Selanjutnya, dari wahyu pertama al-Qur‟an diperoleh isyarat bahwa ada dua cara perolehan dan pengembangan ilmu, yaitu Allah mengajar dengan pena yang telah diketahui manusia lain sebelumnya, dan mengajar manusia (tanpa pena) yang belum diketahuinya. Cara pertama adalah mengajar dengan alat atau atas dasar usaha manusia. Cara kedua dengan mengajar tanpa alat dan tanpa usaha manusia. Walaupun berbeda, keduanya berasal dari satu sumber, yaitu Allah Swt. Setiap pengetahuan memiliki subjek dan objek. Secara umum subjek dituntut peranannya untuk memahami objek. Namun pengalaman ilmiah menunjukkan bahwa objek terkadang memperkenalkan diri kepada subjek tanpa usaha sang subjek. Misalnya komet Halley yang memasuki cakrawala hanya sejenak setiap 76 tahun. Pada kasus ini, walaupun para astronom menyiapkan diri dengan peralatan mutakhirnya untuk mengamati dan mengenalnya, sesungguhnya yang lebih berperan adalah kehadiran komet itu dalam memperkenalkan diri. Wahyu, ilham, intuisi, firasat yang diperoleh manusia yang siap dan suci jiwanya, atau apa yang diduga sebagai "kebetulan" yang dialami oleh ilmuwan yang tekun, semuanya tidak lain kecuali bentuk-bentuk pengajaran Allah yang dapat dianalogikan dengan kasus komet di atas. Itulah pengajaran tanpa qalam yang ditegaskan oleh wahyu pertama Al-Quran tersebut (Shihab1, 2000: 178).

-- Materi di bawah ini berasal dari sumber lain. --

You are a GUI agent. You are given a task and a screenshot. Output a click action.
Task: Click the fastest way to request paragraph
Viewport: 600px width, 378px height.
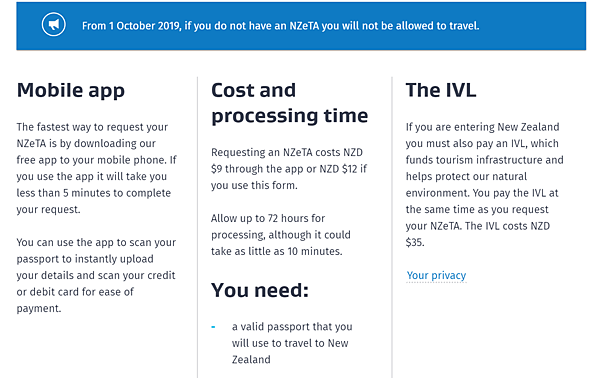tap(96, 168)
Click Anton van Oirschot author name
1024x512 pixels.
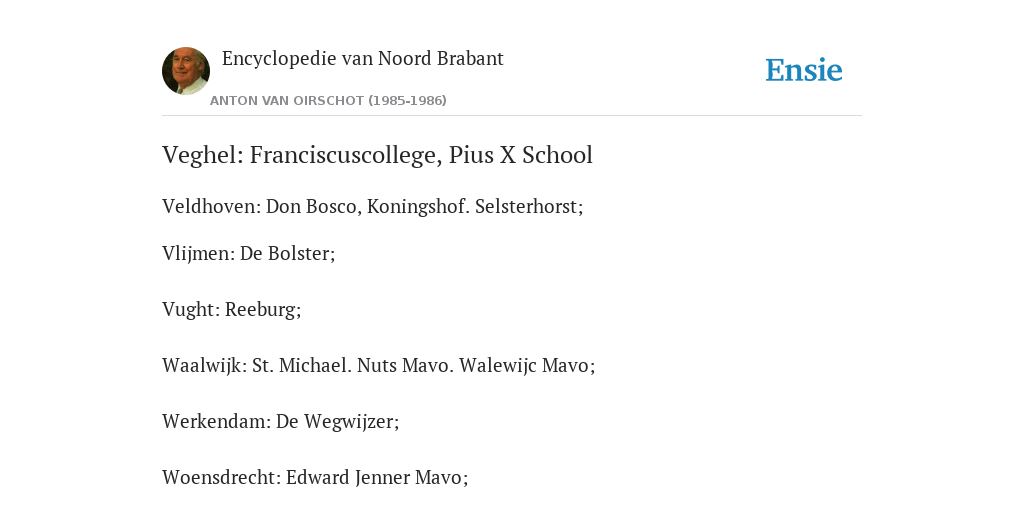click(x=287, y=101)
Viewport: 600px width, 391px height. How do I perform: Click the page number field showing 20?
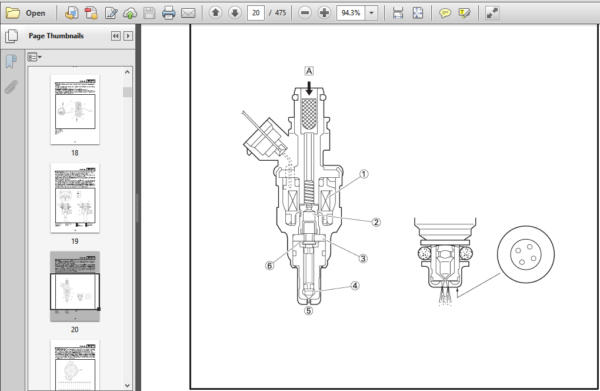(256, 13)
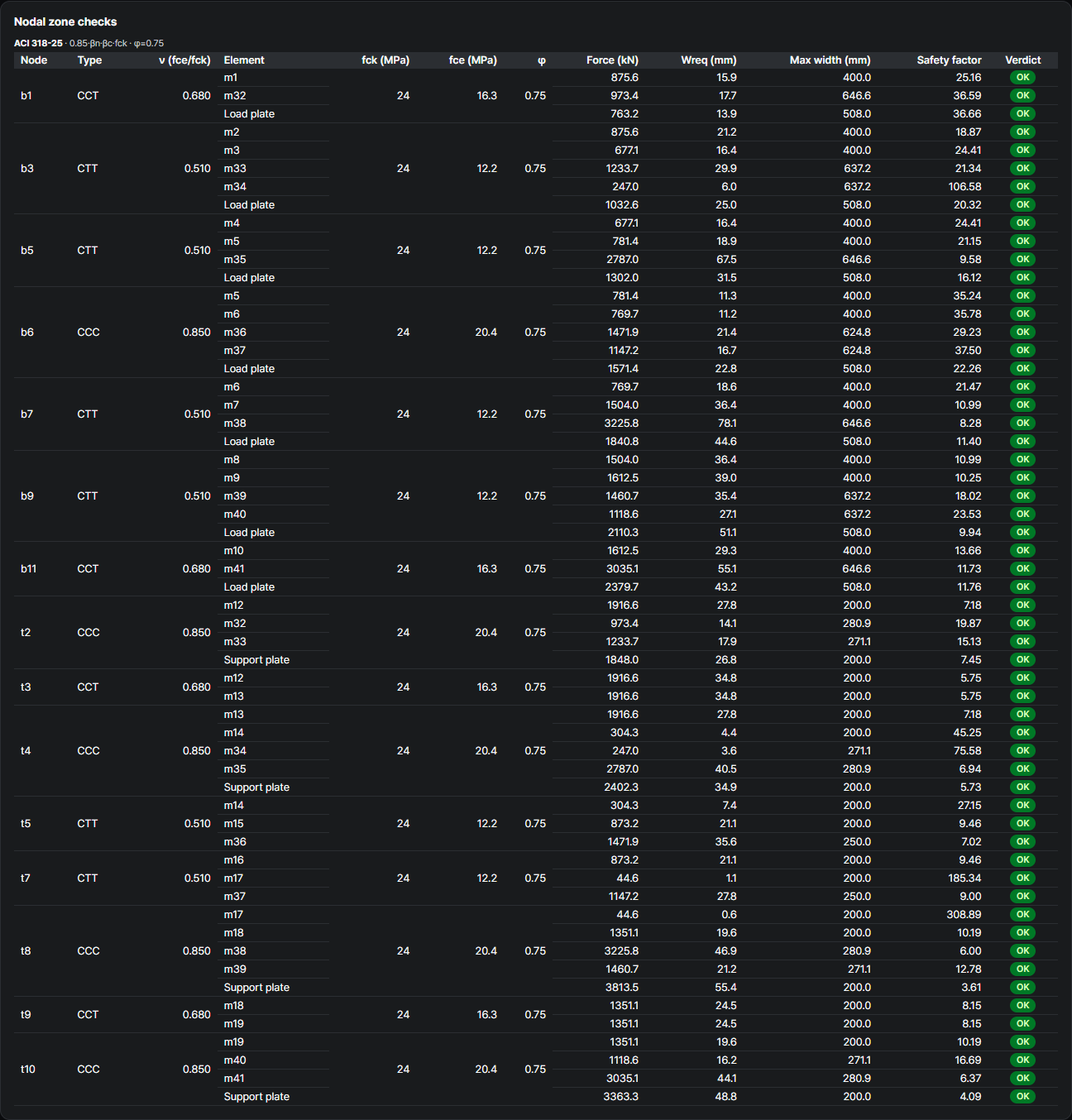Image resolution: width=1072 pixels, height=1120 pixels.
Task: Click OK badge with safety factor 185.34
Action: point(1022,878)
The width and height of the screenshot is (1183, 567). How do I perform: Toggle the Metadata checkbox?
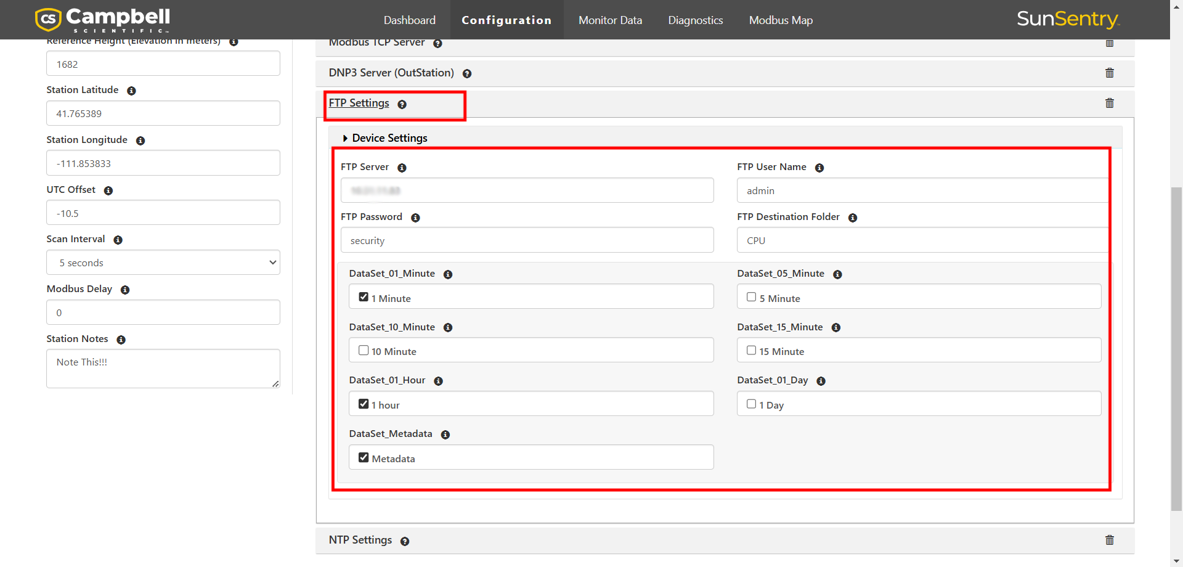[x=363, y=457]
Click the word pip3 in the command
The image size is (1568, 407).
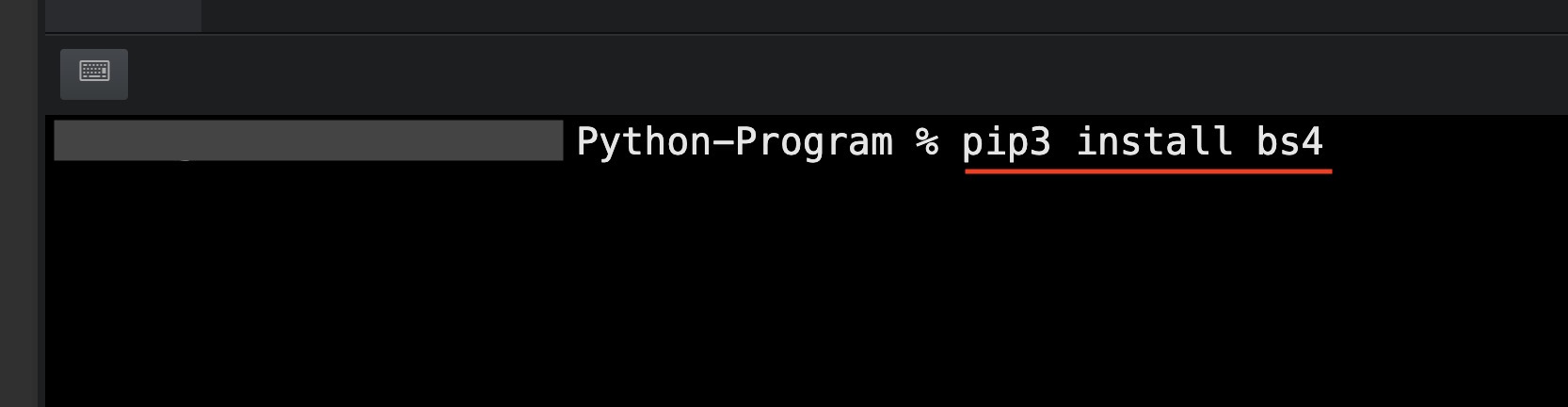pyautogui.click(x=1005, y=142)
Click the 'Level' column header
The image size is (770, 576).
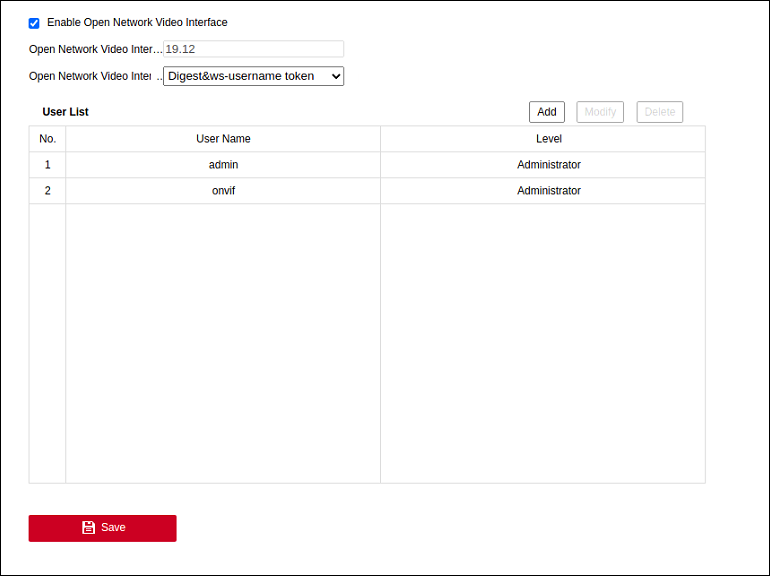tap(548, 139)

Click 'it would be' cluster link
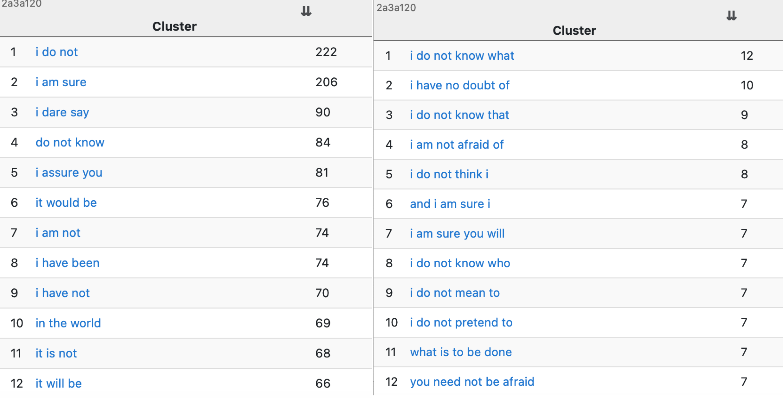pos(66,203)
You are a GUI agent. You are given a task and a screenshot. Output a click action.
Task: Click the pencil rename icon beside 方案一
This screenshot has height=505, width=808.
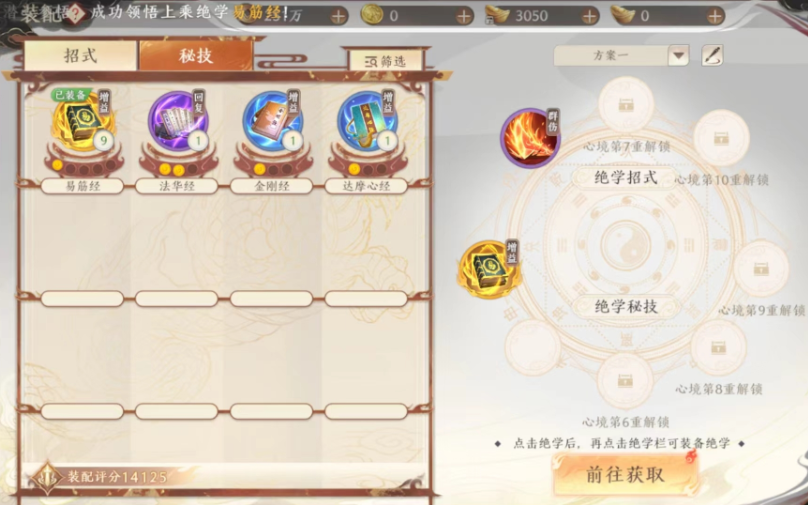(x=712, y=55)
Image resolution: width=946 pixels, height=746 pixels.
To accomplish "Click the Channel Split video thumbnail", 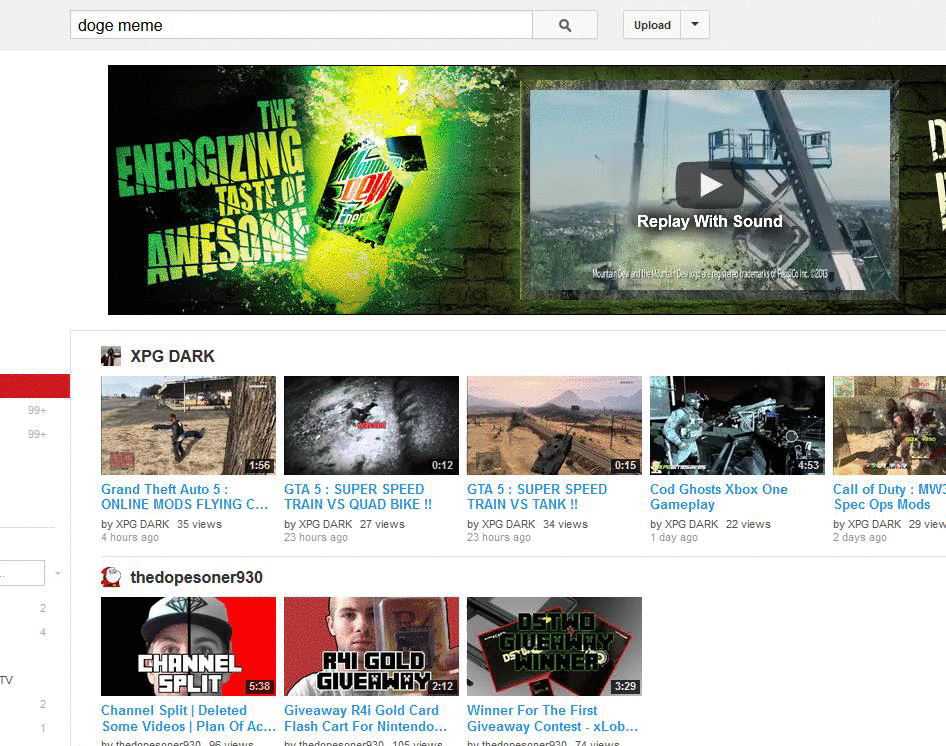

Berdasarkan pemaparan di atas, pendidikan karakter bangsa kurioritas memang juga selain merupakan tuntunan pendidikan dari Kemendiknas, juga merupakan tuntunan dari Allah melaui al-Qur‟an. Kemendiknas menjelaskan bahwa rasa ingin tahu (kuriositas) merupakan sikap dan tindakan yang selalu berupaya untuk mengetahui lebih mendalam dan meluas dari sesuatu yang dipelajarinya, di lihat, dan di dengar. Dalam al-Qur‟an, semua aktivitas kuriositas (rasa ingin tahu) menghendaki umatnya membaca apa saja selama bacaan tersebut bismi Rabbik, dalam arti bermanfaat untuk kemanusiaan. Iqra' berarti bacalah, telitilah, dalamilah, ketahuilah ciri-ciri sesuatu; bacalah alam, tanda-tanda zaman, sejarah, maupun diri sendiri, yang tertulis maupun yang tidak. Alhasil, objek perintah iqra' mencakup segala sesuatu yang dapat dijangkaunya. Hal itu untuk mengisyaratkan bahwa mengulang-ulang bacaan bismi Rabbik (demi Allah) akan menghasilkan pengetahuan dan wawasan baru, walaupun yang dibaca masih itu-itu juga. Demikian pesan yang dikandung Iqra' wa rabbukal akram (Bacalah dan Tuhanmu Yang Maha Pemurah).